Title YI of the Civil Rights Act refers only to federally-assisted programs and, where no Federal grants are in contemplation, need not be considered. A refusal to accept Federal aid, however, will not solve the basic problem in this case. Title IV of the Civil Rights Act of 1964 (78 Stat. 246, 42 U.S.C.A. §§ 2000c through 2000c-9), entitled “Public Education,” authorizes the Attorney General of the United States, upon a written complaint by any parent or group of parents that his or their minor children, as members of a class of persons similarly situated, are being deprived by a school board of the equal protection of the laws, “to initiate and maintain appropriate legal proceedings for relief” in a district court of the United *452States, to the end “that the institution of an action will materially further the orderly achievement of desegregation in public education.”

Obviously, plaintiffs instituted this action in the unwarranted and ill-advised hope that they could create a racially segregated school in Central High School. It is a dream which anyone familiar with the Federal decisions should know cannot be realized. If Central High School is constructed as a facility to house the children from the three schools which presently serve only white children, its physical plant will, of course, remain -unchanged. Its complexion, however, will not.

Under the decisions of the Supreme Court of the United States and the Acts of the Congress, the Board of Education of Beaufort County can no longer legally impose segregation of the races in any school. Therefore, the real question to be resolved by the County Board of Education, the Board of County Commissioners, and the State Board of Education is whether it is in the best interest of the children who live in District III to have a single integrated high school or three integrated high schools. The question whether the schools of Beaufort County will be integrated in the future is no longer open. At the time of the bond election, defendant Boards apparently did not believe that the situation which now confronts them could possibly materialize. Having assumed the responsibilities of their respective offices, board members are required by their oaths to face realities now and, having done so, to take the steps which, in their best judgment, will serve the highest good of all the school children, for whom they are trustees. It behooves defendants to see to it that the citizens understand the exigencies which confront not only defendant Boards but every member of the body politic. Democracy is based upon the premise that the citizenry, if educated and enlightened, will do what is required of it to preserve government by law. The preservation of our form of government, therefore, depends upon an adequate system of public education.

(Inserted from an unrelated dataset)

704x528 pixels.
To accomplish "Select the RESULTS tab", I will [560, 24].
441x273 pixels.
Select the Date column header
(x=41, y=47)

Since defendant Board of County Commissioners has not acted upon defendant School Board’s request that it approve a reallocation of the funds in question, the latter has no authority, acting alone, to make the reallocation. Until defendant Commissioners approve the request, defendant School Board may not proceed. The order of Judge Mintz is reversed and the injunction is reinstated.

Reversed and remanded.

Moore, J., not sitting.

*453Lake, J.

Concurring. I concur in the result reached by the majority opinion. I also agree that the reasons there advanced are sufficient to support the reinstatement of the injunction for the present. However, I would reach that result on a ground much more fundamental and more enduring than the absence, as of the present, of a resolution by the Board of County Commissioners. Because of this, and my inability to concur in some of the statements in the majority opinion, I shall state my own view of the matter.

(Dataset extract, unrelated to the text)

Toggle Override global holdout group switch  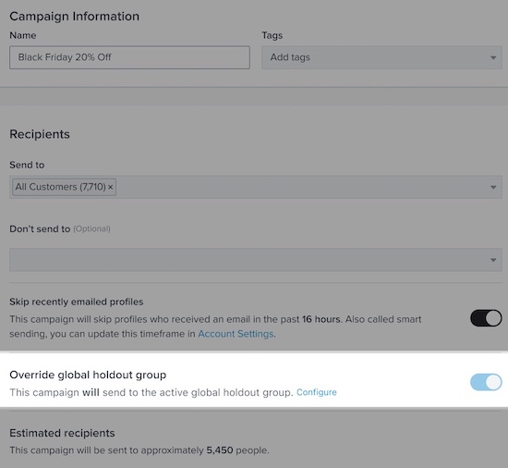pos(486,382)
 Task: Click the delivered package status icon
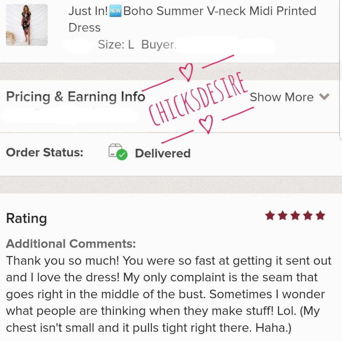point(117,152)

The question is not whether the schools as originally proposed shall be constructed or whether, if constructed, they can be operated as the defendants contemplated when they submitted the bond issue to the voters. The question is whether the proceeds of a bond issue, submitted to and approved by the voters on the basis of a definite, specific proposal for the construction or improvement of certain named public schools, may lawfully be spent by the defendants for the construction of an entirely different school. In my opinion the answer should be “No” and it would make no difference if the Board of County Commissioners had already adopted and recorded a resolution approving the change in purpose.

The appellants in their argument make it clear that they do not question the good faith of the defendants in submitting the original, specific proposal to the people of the county as the statement of the purposes for which the proceeds of the bonds would be used. But for actions of the federal government, in which the defendants had no voice, the proceeds of the bonds would have been used as stated by the defendants in their pre-election campaign releases, which were designed to persuade the people to vote for approval of the bond issue. Those actions have forced the defendants into a dilemma which they did not anticipate when they submitted their proposal to the voters of the county.

For the purposes of the present discussion, I assume that it is now impossible, legally and practically, for the defendants to operate the originally contemplated schools in the originally contemplated manner, tested and proved to be wise and beneficial by over sixty-five years of experience in this State. It may also be true that the school construction and operation now proposed as a substitute for the original plan, by which the voters were persuaded to approve the bond issue, is wiser and will be better for the people of Beaufort County than the original proposal would have been under today’s conditions. That is not the question for us to decide. Nor, in my opinion, is that a question for these defendants to decide, at least so far as the expenditure of the proceeds of these bonds is concerned. *454That is a question which should be submitted to the people of Beaufort County, whose children are to be educated and whose homes and farms and business properties are to be taxed in order to pay the bonds. It may well be that, given an opportunity, they will approve the use of bond proceeds to build the schools now proposed by the defendants, but fair play demands that they be given the opportunity to say “No.”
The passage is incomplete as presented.